SINCE Brighton’s meeting with Tottenham became the first match in England’s top four divisions to be postponed in mid-December, 73 games in the Premier League and Football League have been called off during the current third wave of the coronavirus pandemic.

Quite simply, that number should now be 74. The EFL’s decision to insist that Middlesbrough play at Sheffield United tomorrow lunchtime isn’t just an aberration that brings the integrity of the Championship into question, it is a call that puts player welfare at risk, makes a complete mockery of any suggestion that the league is applying the same parameters to all clubs and flies in the face of all Government guidance attempting to slow the spread of Covid.

‘Caught up in a Covid outbreak at your workplace? Never mind, follow the EFL’s lead and plough on regardless’. ‘Coughing and spluttering when you know a number of close contacts have tested positive but you yourself have produced a negative test result? Fine, do as the EFL say and get yourself into a crowded dressing room and then run around with 21 other people for an hour-and-half’. ‘Do as the Government want you to do and get yourself vaccinated with a booster shot? That’s fine then, the EFL say you have to play even though the game would be postponed if you and your team-mates were unvaccinated because you’d be isolating’.

Having seen a host of matches called off over the Christmas period, and with their refusal to publish clear, verified evidence of what other clubs have done to force a postponement having backed them into something of a corner, the EFL now appear hellbent on getting as many games on as possible.

That’s fine. Teams should be forced to play when they are clearly capable of putting out a squad that resembles anything close to their strongest selection. It is also a moot point whether injured players should be counted when absentees are totted up, or whether only those with a positive Covid test result or who are isolating as the result of one should be regarded as being relevant.

None of that matters when it comes to Middlesbrough though. Since winning at Blackpool on Wednesday night, Boro have recorded 19 Covid positive test results amongst their players are staff. Nine relate to players, seven of whom would have been in the starting line-up at Bramall Lane. To make it clear, we are not talking about untried youngsters who would have been fleshing out the bench.

The other ten test results relate to senior figures within the backroom team. Assistant manager Alan Knill, a first-team coach, a goalkeeping coach, two data analysts. As Chris Wilder joked at his press conference today, as things stand, he might well find himself laying out the strips and driving the team bus.

How on earth can the EFL decide that is not sufficient to force the postponement of a game? The governing body’s response seems to have been that while Boro do not have sufficient first-team players in the building at the moment to be able to fulfil their woefully-opaque requirements, they would have if they recalled their players that are currently out on loan.
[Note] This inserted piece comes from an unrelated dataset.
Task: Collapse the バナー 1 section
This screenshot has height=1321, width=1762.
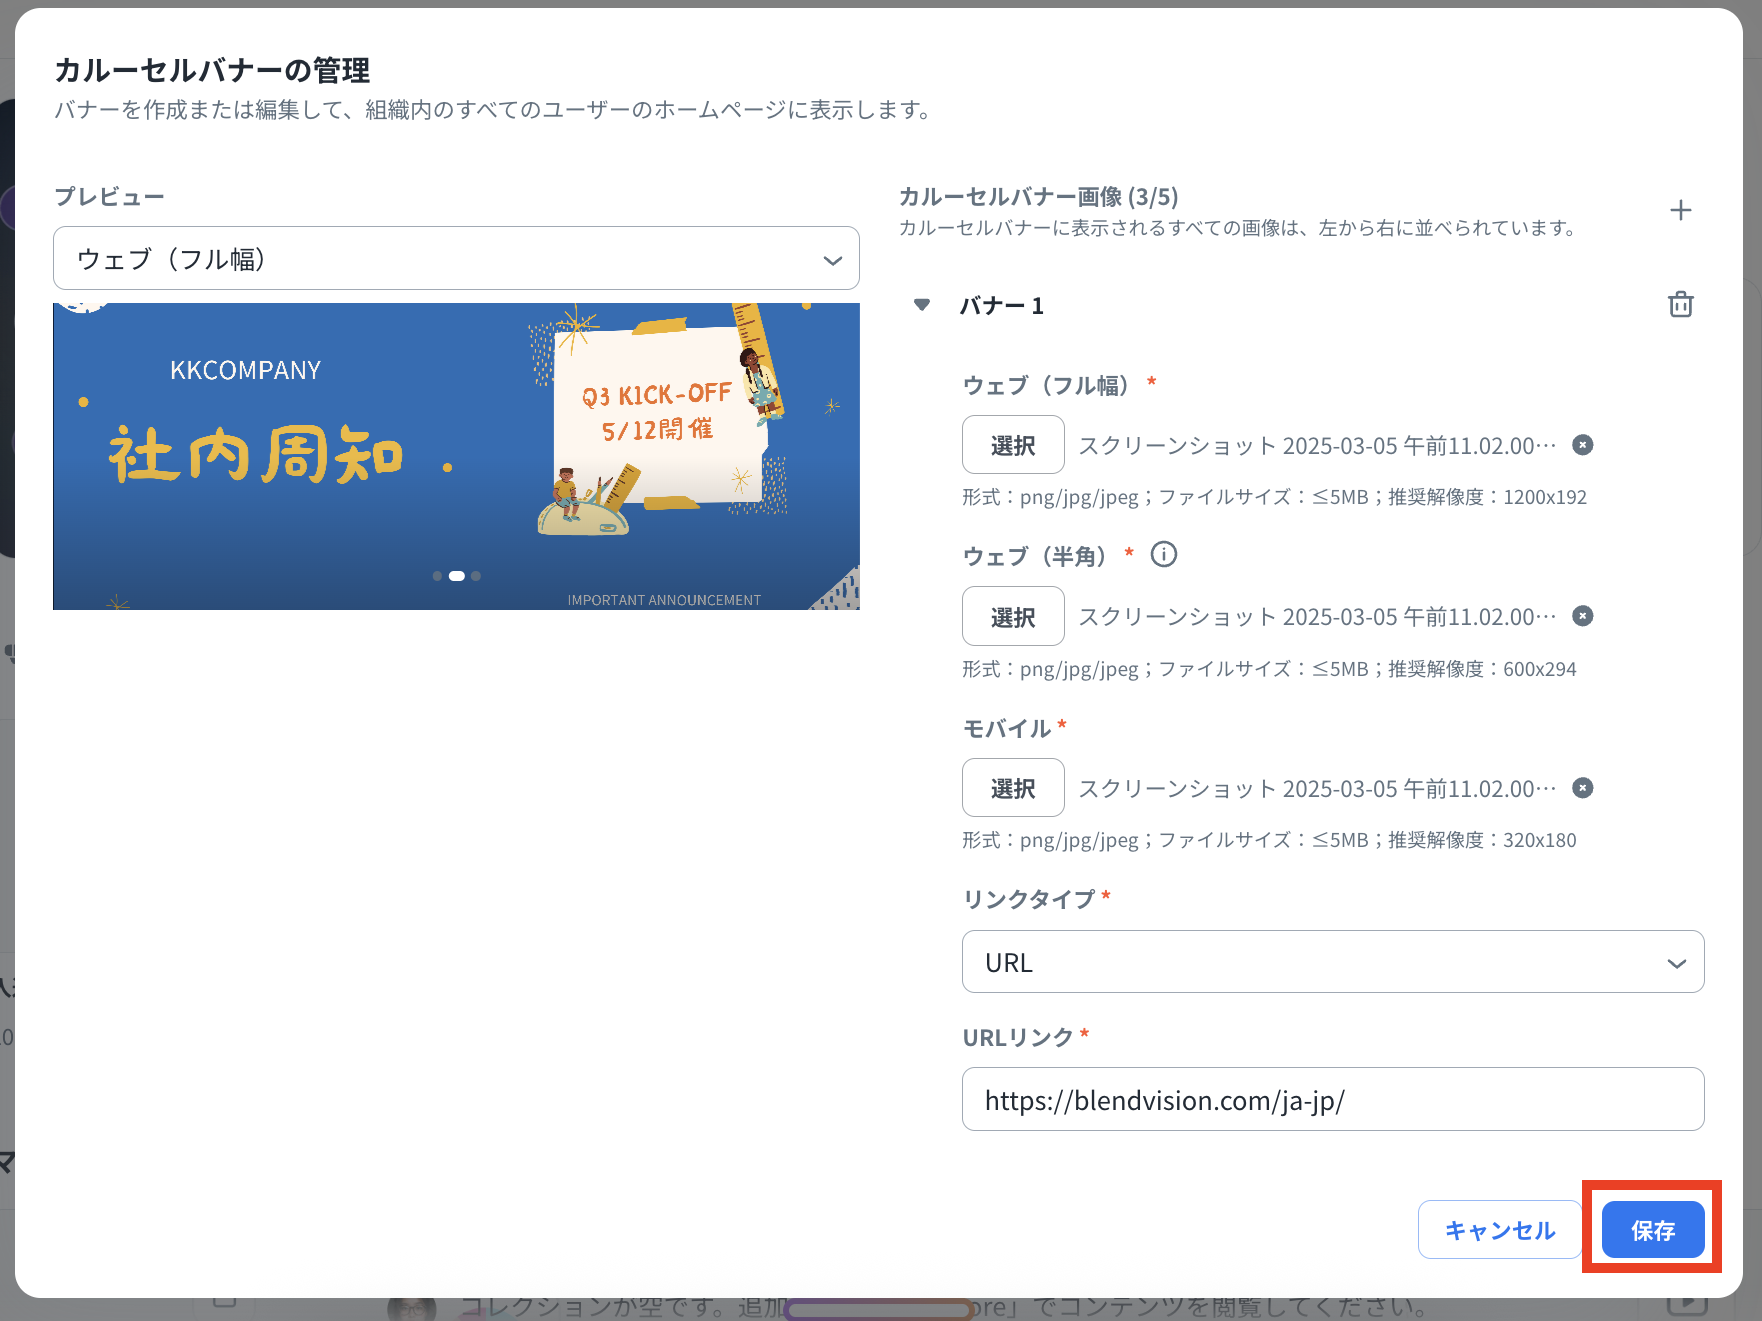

What a ridiculous way to try to fashion a solution. So, after playing the full 90 minutes of Sheffield Wednesday’s 5-0 defeat at Sunderland last night, Lewis Wing should be expected to hop across to Bramall Lane to play for Boro tomorrow, even though Wilder almost certainly will not want him in the second half of the season.

Rumarn Burrell is on loan at Kilmarnock, but has not been getting a game. Boro might well want to recall next month in order to send him somewhere else for the second half of the season. If he has to come on as a substitute at Sheffield United though, he will have played for two clubs and will have to spend the remainder of the campaign kicking his heels in Boro’s reserves. How is that helping player development?

The EFL have got this badly wrong. Would they have made the same call if tomorrow’s game was not being screened live on Sky Sports? Who knows. Plenty of supporters will be drawing their own conclusion. Would they have come to the same conclusion if it wasn’t Middlesbrough, victims of an infamous three-point penalty for failing to field a team in 1997? Again, fans on social media have had their say.

Personally, I don’t think you have to look for conspiracy theories to explain today’s remarkable decision. The EFL have been inept from the moment coronavirus arrived to disrupt its footballing schedule. They have repeatedly delivered blurred directives and made dreadful calls. Unfortunately, for Middlesbrough, this is simply the worst of all.


* This article was published before the decision was made to postpone Middlesbrough's match with Sheffield United.